§ **What the task requires**
What must be written out is each line from the one holding "Task: Click the blue info icon" through the end of the records, word for word, minus any pictures.

§ **Listed records**
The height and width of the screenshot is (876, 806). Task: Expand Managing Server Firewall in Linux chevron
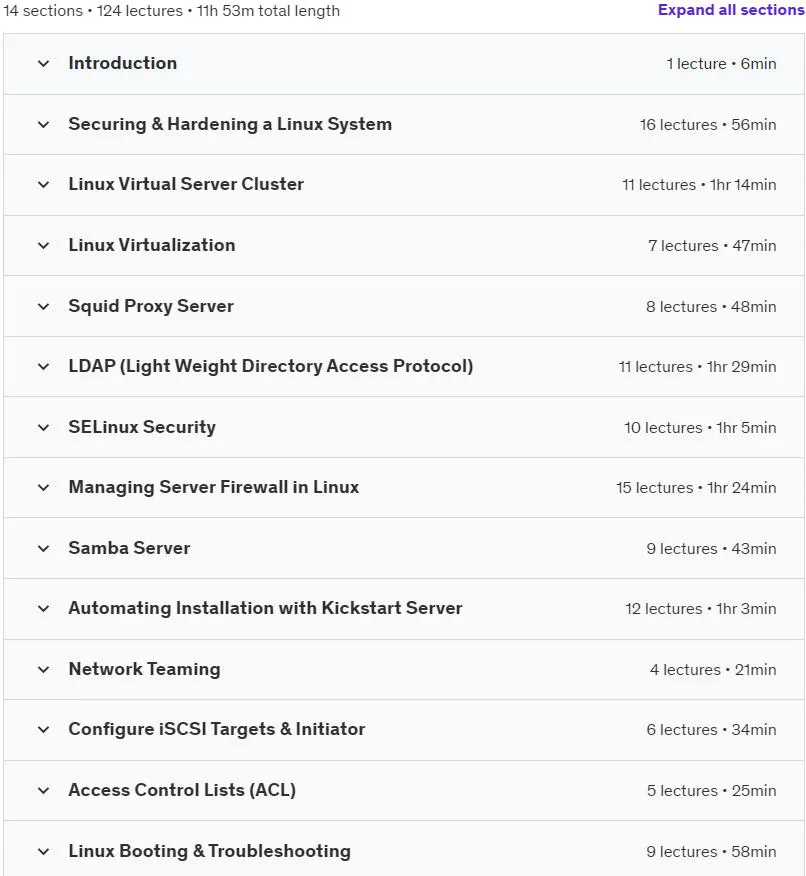[43, 488]
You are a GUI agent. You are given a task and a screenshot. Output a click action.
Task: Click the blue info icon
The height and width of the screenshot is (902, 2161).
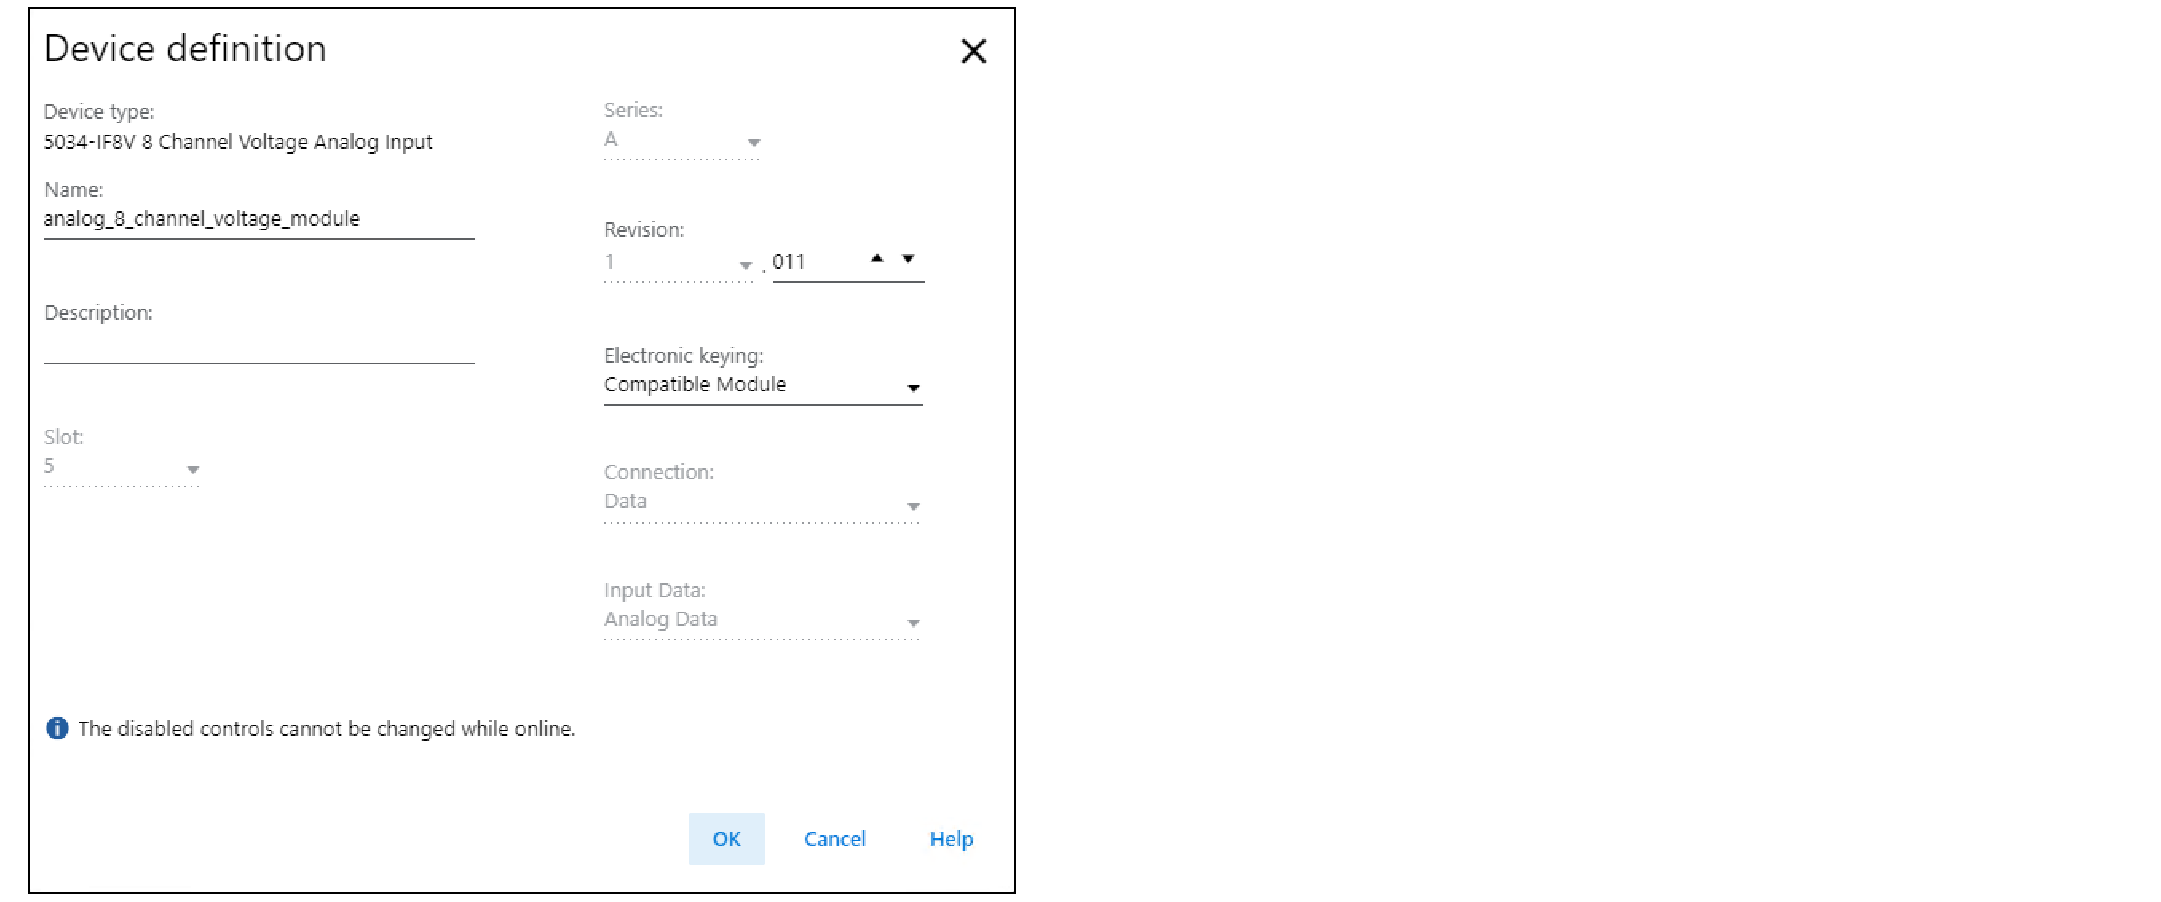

§ **Answer below**
Task: Click the blue info icon
The height and width of the screenshot is (902, 2161).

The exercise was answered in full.